# Charlotte harbor /pine island sound water clarity



## TroutNreds12 (Jan 4, 2016)

Any info anyone? Thx


----------



## Travisloyd07 (Jan 31, 2014)




----------



## TroutNreds12 (Jan 4, 2016)

Travisloyd07 said:


>


Can't see pic


----------



## Travisloyd07 (Jan 31, 2014)

https://www.google.com/maps/place/B...2!3m1!1s0x88db15db79c824ab:0xcc3cc488ffe668a4

Tried to get a picture up. I haven't been there seen last June but can give you what I've learned. Trout and snapper near the railroad bridge in boca grande. Snook near the docks and small river that dump into Charlotte harbor near burnt store marina. Redfish and trout on the flats on the north west side of pine island south of jug creek. Best luck around the islands, also saw a guy hooked up with a tarpon. There is a stilt house just south of captiva pass. Snapper to grouper under it. Use your bigger tackle to get them out before wrapping you around a pole. If it's windy you might have luck in jug creek. Not usually the clearest but have had luck on top water near the shore line. Good luck let me know how you do.

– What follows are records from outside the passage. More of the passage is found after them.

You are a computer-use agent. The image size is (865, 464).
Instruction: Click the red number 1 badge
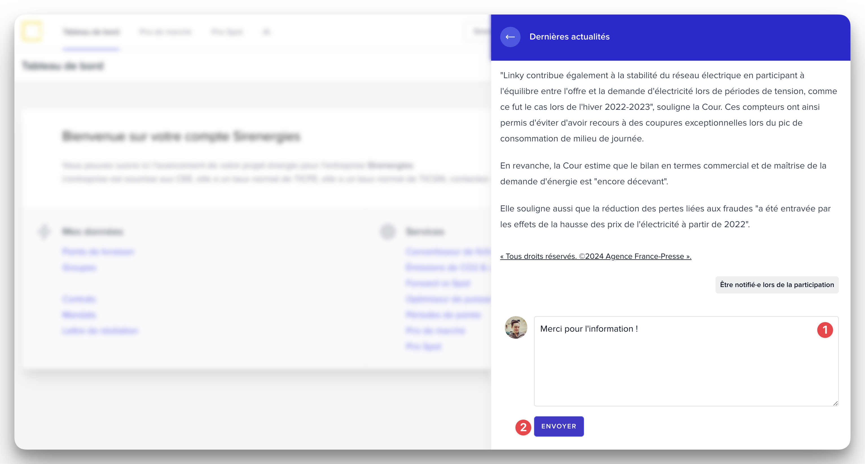[x=825, y=330]
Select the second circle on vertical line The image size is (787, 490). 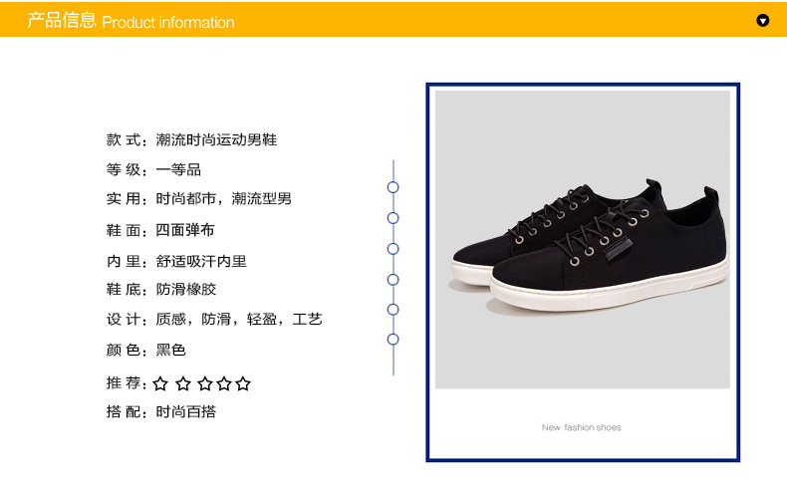393,218
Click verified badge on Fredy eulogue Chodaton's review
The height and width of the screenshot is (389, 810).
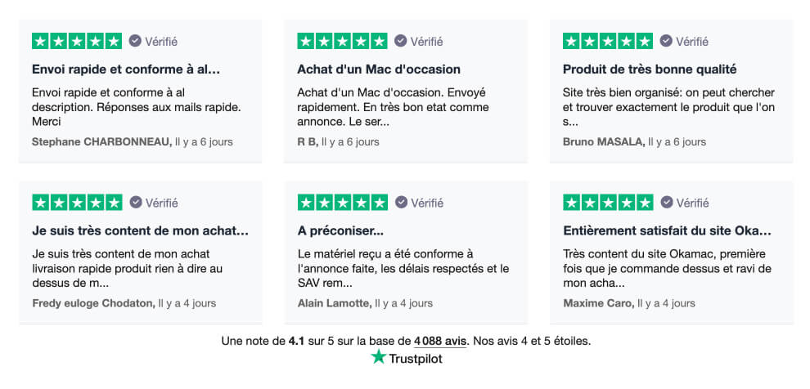click(136, 202)
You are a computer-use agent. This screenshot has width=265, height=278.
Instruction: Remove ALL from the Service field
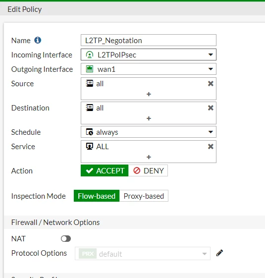211,147
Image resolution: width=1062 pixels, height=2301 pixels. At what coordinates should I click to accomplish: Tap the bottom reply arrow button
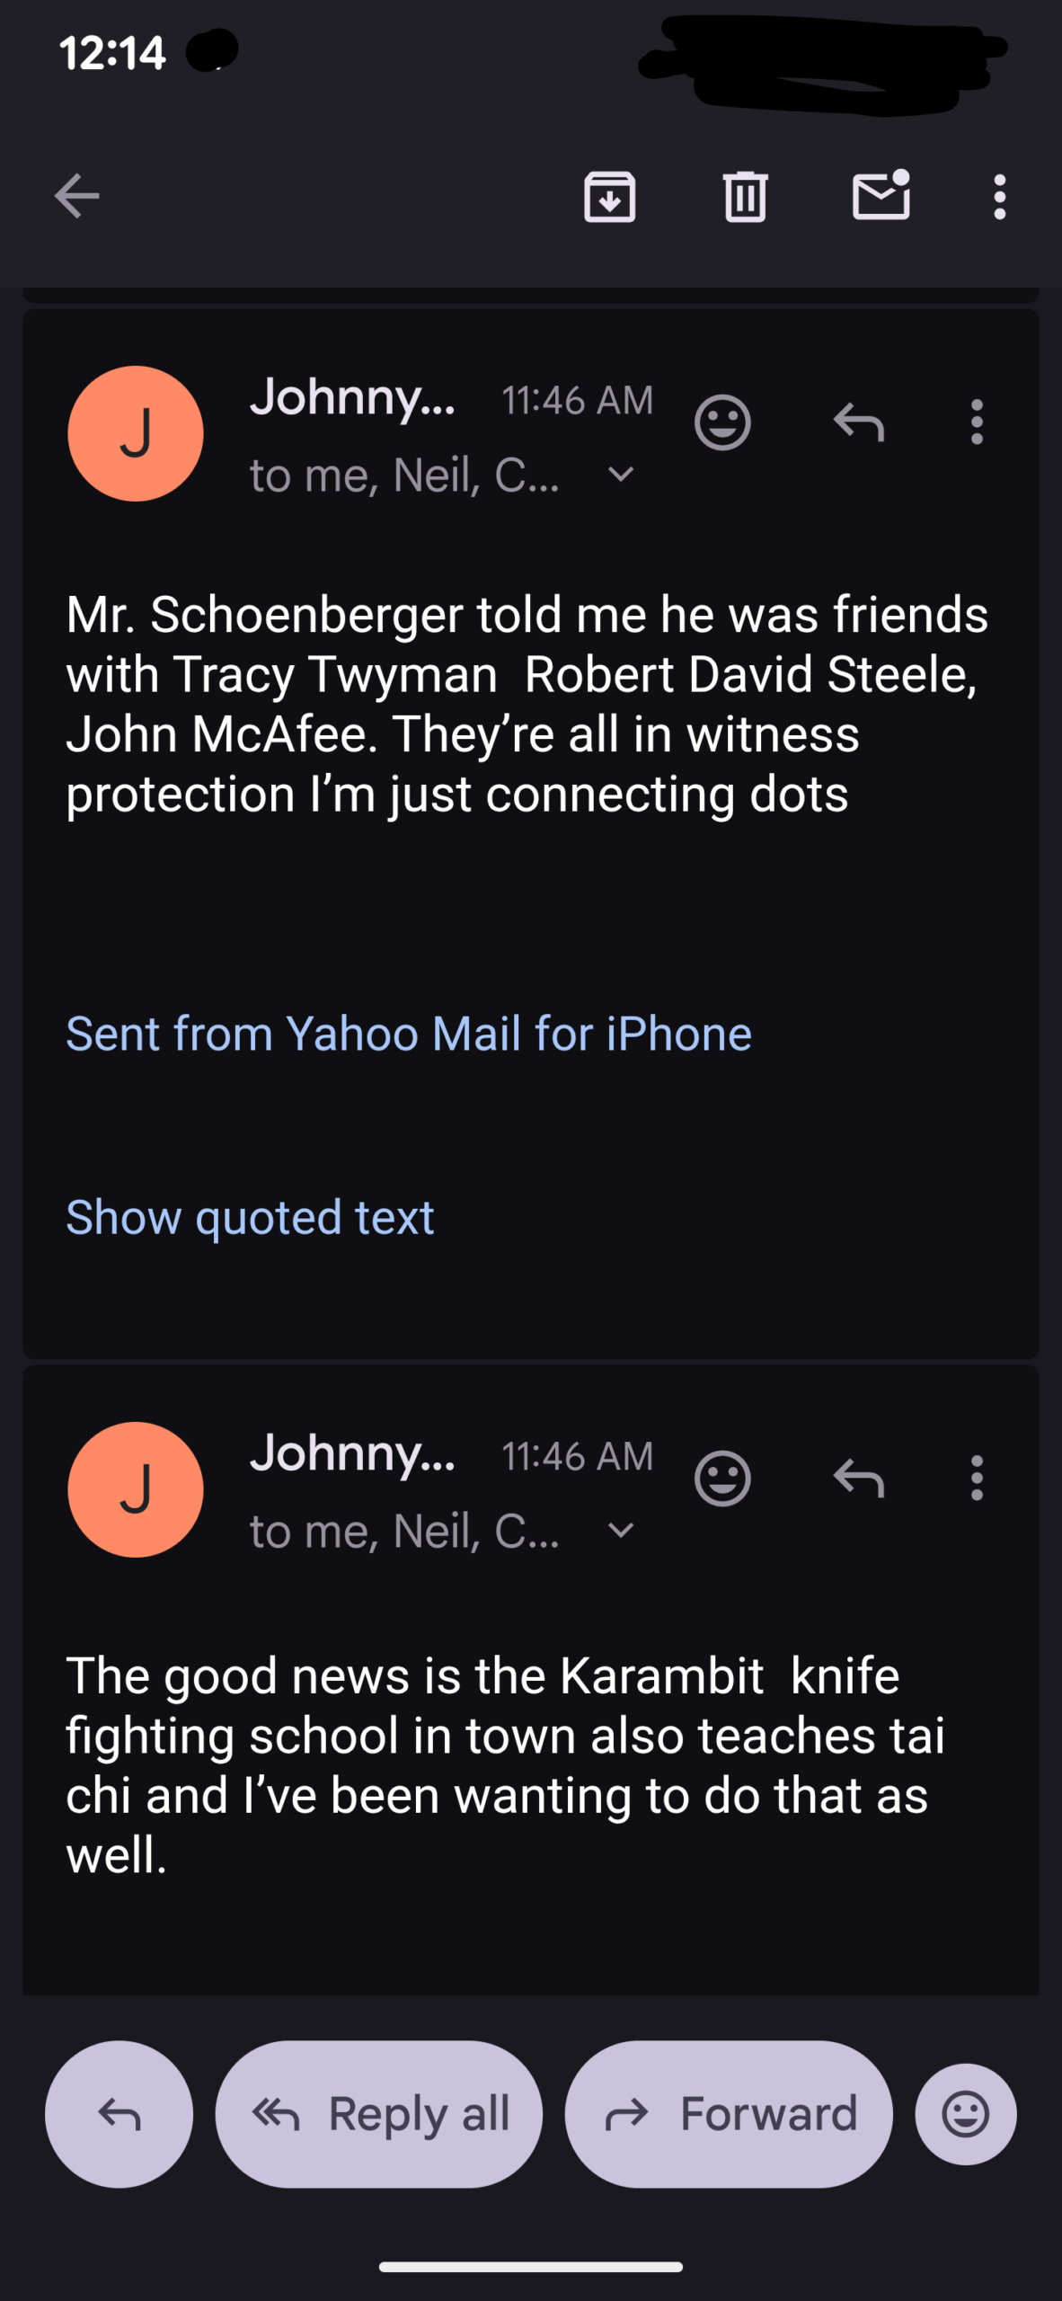119,2114

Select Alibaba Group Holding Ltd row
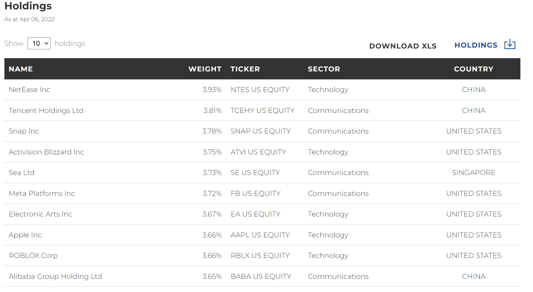[55, 276]
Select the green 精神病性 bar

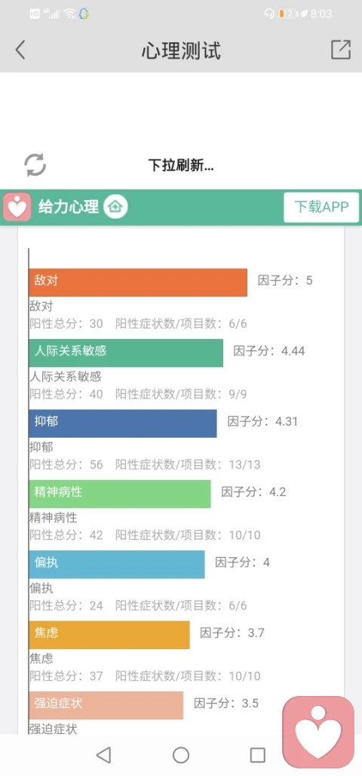120,494
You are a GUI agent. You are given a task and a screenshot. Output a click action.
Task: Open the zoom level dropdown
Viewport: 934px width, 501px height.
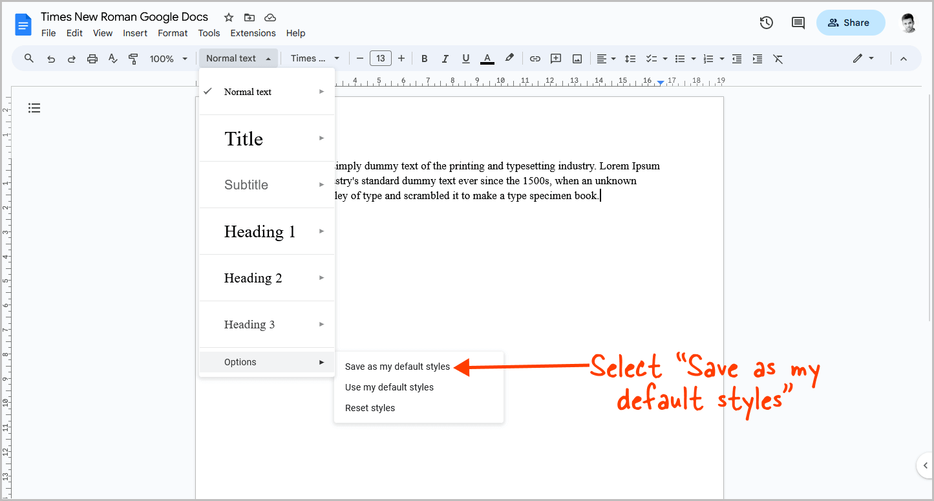(x=167, y=58)
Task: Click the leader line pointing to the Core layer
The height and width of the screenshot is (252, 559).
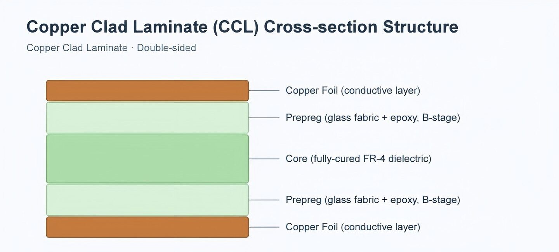Action: click(264, 159)
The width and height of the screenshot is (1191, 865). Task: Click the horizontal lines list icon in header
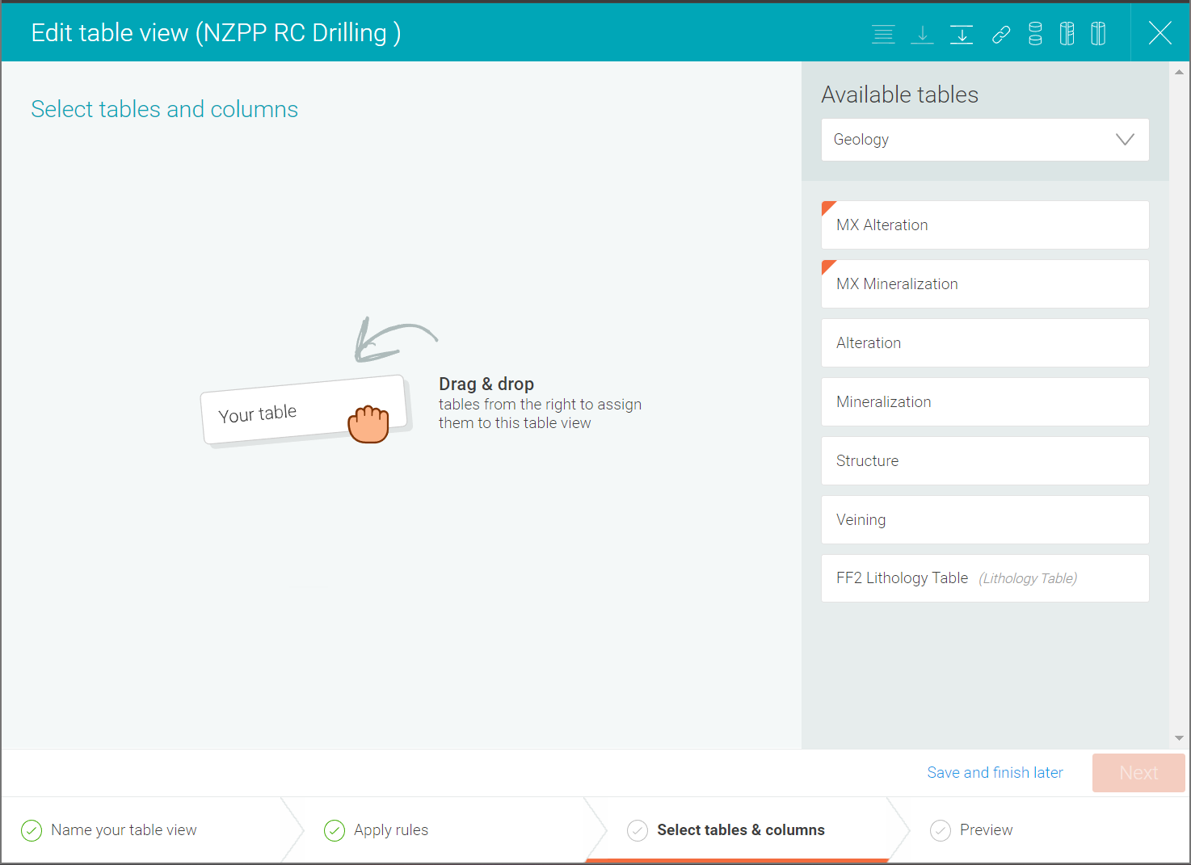click(x=883, y=34)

I'm going back in May.


----------



## EdK13 (Oct 3, 2013)

Travisloyd07 said:


> https://www.google.com/maps/place/B...2!3m1!1s0x88db15db79c824ab:0xcc3cc488ffe668a4
> 
> Tried to get a picture up. I haven't been there seen last June but can give you what I've learned. Trout and snapper near the railroad bridge in boca grande. Snook near the docks and small river that dump into Charlotte harbor near burnt store marina. Redfish and trout on the flats on the north west side of pine island south of jug creek. Best luck around the islands, also saw a guy hooked up with a tarpon. There is a stilt house just south of captiva pass. Snapper to grouper under it. Use your bigger tackle to get them out before wrapping you around a pole. If it's windy you might have luck in jug creek. Not usually the clearest but have had luck on top water near the shore line. Good luck let me know how you do. I'm going back in May.


The old stomping grounds. There are several drains over burnt store way that produce- Flat behind where the old ice house was used to produce well early spring. We always moved quite a bit find them this time of year. Gradient between fresh and saltier areas sometimes work. Miss it!


----------